Il rapporto gerarchico non implica una semplice relazione univoca dall’alto in basso; trattandosi inoltre di più livelli nella struttura, le figure intermedie svolgono funzioni di comando e di esecuzione. La posizione gerarchica superiore ha bisogno della competenza, della capacità e della disponibilità di quella inferiore, assegnando a questa comunque un potere di azione relativo. Gli stessi ordini hanno bisogno di interpretazione nella loro esecuzione e di rapporti orizzontali ai vari livelli tra le strutture ed i centri decisionali. La biunivocità o “multiunivocità” delle relazioni sono quindi determinate anche dai rapporti informali, dalle competenze, dall’impossibilità di controllo diretto, dall’interpretazione e da tanti altri fattori
Lo Stato moderno ha sviluppato una separazione di poteri (legislativo, esecutivo, giudiziario) che implica una prima divisione di strutture e un rapporto di controllo, conflitto e cooperazione tra di essi; condizioni straordinarie ed eccezionali creano strutture ad hoc difficilmente revocabili le quali una volta sedimentate duplicano e sovrappongono le competenze; la stessa complessità della macchina spinge a rapporti formali ed informali orizzontali tra i livelli tra i vari settori; le strutture diventano di per sé centri relativamente autonomi di potere; con il decentramento spesso si tendono a sovrapporre stessi livelli di competenze e sovranità tra potere centrale e periferico. Nelle situazioni di crisi e di transizione si tende a sopperire alle carenze e al mancato controllo di un settore con l’attribuzione o l’usurpazione di competenze improprie ad altri ambiti (Althusser, Poulantzas) pagando lo scotto di carenze di gestione e situazioni croniche di instabilità, di raggiungimento del tutto parziale e distorto degli obbiettivi politici, di scarso consolidamento dei risultati, di riconfigurazione nefasta dei rapporti tra centri di potere. La vicenda di “mani pulite” in Italia rappresenta un esempio emblematico di tutto ciò. Il processo può essere manipolato direttamente, indirettamente o scaturire da dinamiche incontrollate.
Gli stessi componenti dei centri strategici tendono a creare una cerchia di fedeli, anche esterni ed estranei ai posti di comando formali (“cerchio magico”) come rifugio e consulenza informale e di azione coperta o di ultima istanza nello scontro politico

La rappresentazione della classe dirigente in regnante, governante e dominante (Poulantzas) rende ancora più difficile individuare e stabilizzare le gerarchie di potere per non parlare della funzione del cosiddetto “Stato Profondo” (Chauprade)

Nell’interazione agiscono a pieno titolo importanti centri esterni allo Stato autonomi oppure strettamente collegati a settori di esso.

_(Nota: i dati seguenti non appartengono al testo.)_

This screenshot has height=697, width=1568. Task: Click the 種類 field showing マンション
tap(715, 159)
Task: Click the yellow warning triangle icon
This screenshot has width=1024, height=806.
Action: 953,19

L’azione politica dello Stato e nello Stato assume quindi forme e funzioni particolari ma è solo un aspetto del conflitto strategico tra centri presenti nei vari ambiti delle formazioni sociali (La Grassa)

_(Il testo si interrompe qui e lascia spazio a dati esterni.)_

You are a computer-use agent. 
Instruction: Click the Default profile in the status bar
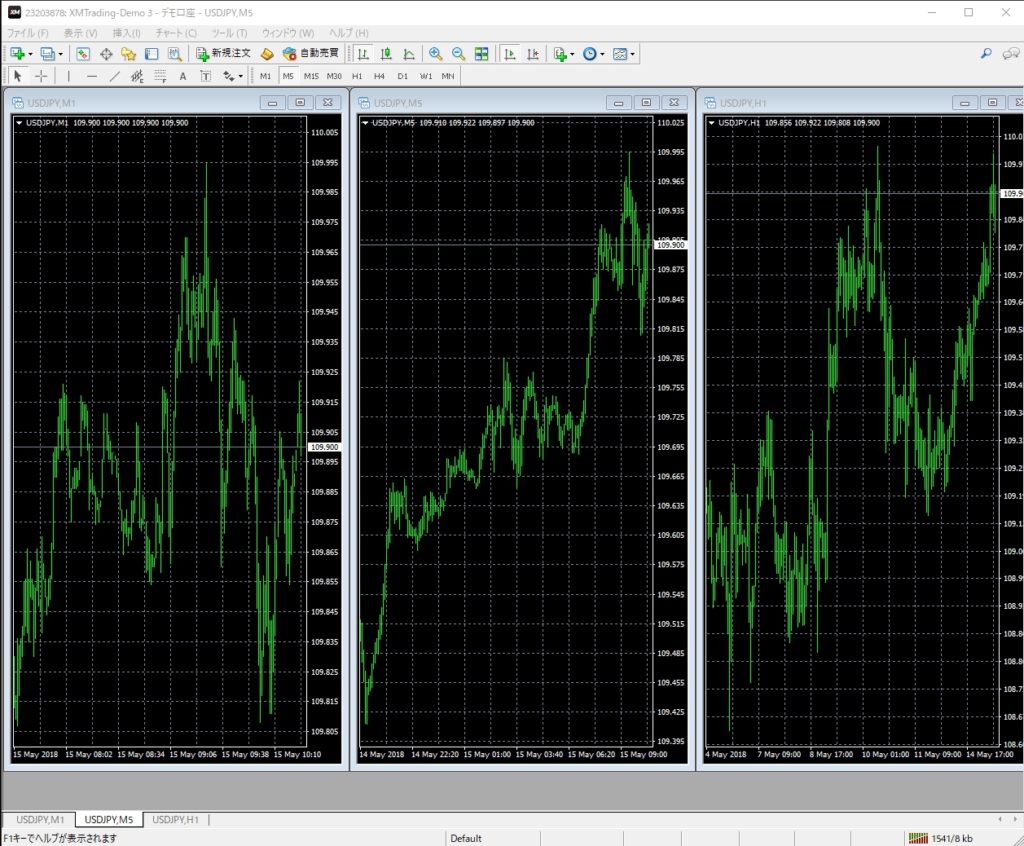click(x=466, y=838)
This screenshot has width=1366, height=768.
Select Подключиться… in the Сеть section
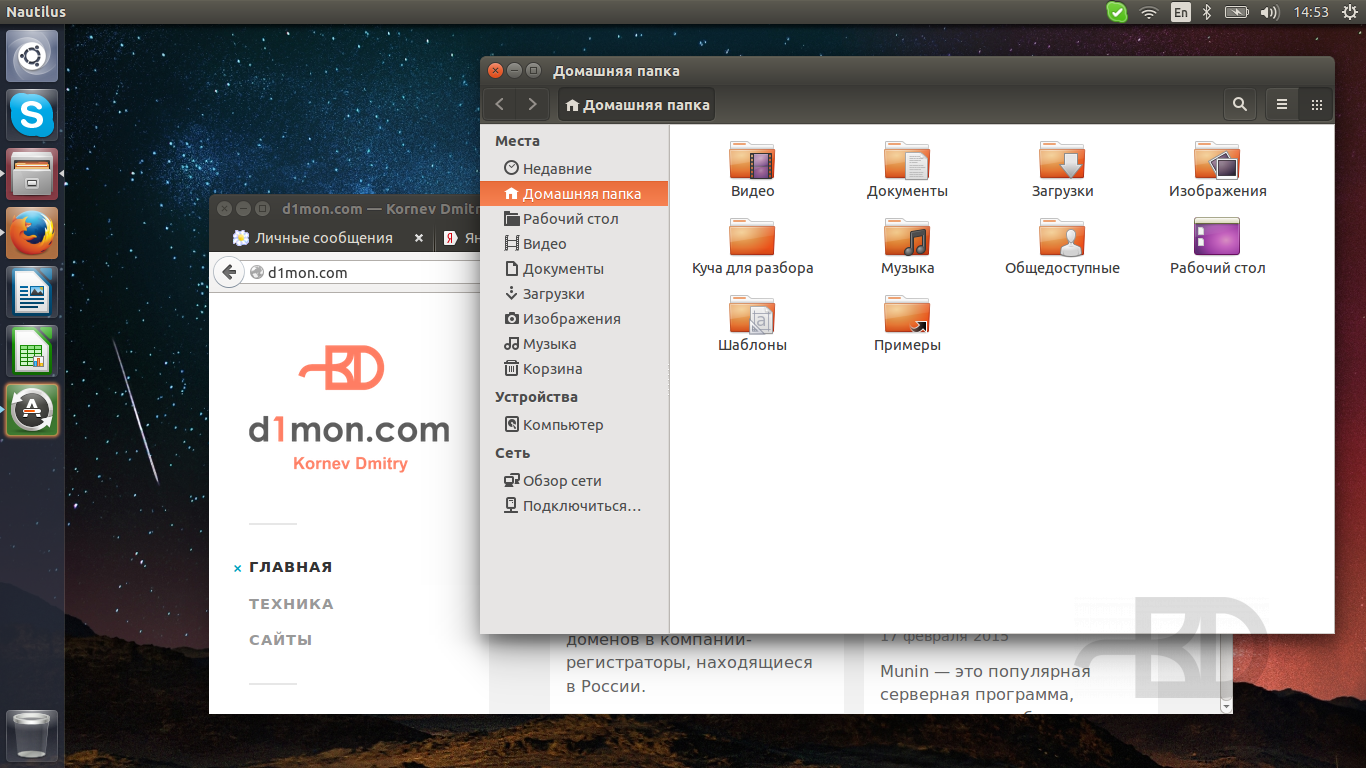click(581, 506)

Sono tutte condizioni che agevolano le trame politiche, gli spazi agibili e la provvisorietà delle situazioni non ostante la parvenza di equilibrio e di definizione dei rapporti di forza.

Condizioni che allargano lo spettro di azione e le condizioni di conflitto. Non solo! Condizioni che moltiplicano le possibilità, le tattiche e le dinamiche del confronto politico e le possibilità di disarticolazione in particolari frangenti degli apparati di potere e soprattutto i luoghi di formazione e consolidamento di potenziali centri strategici e decisionali alternativi ai centri dominanti. Le recenti lotte anticolonialiste, la rifondazione degli stati dell’Europa Orientale seguita al dissolvimento del blocco sovietico sono gli ultimi esempi delle opportunità offerte allo scontro politico da strutture di potere sempre più articolate e complicate.

Quello che si riferisce allo Stato è, per di più, riproponibile con alcune varianti essenziali all’intero spazio del conflitto strategico.

Tutto questo rende molto più problematica e complicata una analisi politica, ma renderà sicuramente l’azione politica degli eventuali centri alternativi più efficace, realistica e meno soggetta alle manipolazioni distorsive.

Purtroppo siamo ancora alla fase propedeutica alla definizione di chiavi interpretative consolidate ed efficaci; tanto più ad una “analisi concreta della situazione concreta” adeguata alle opportunità che l’attuale contingenza politica potrebbe offrire.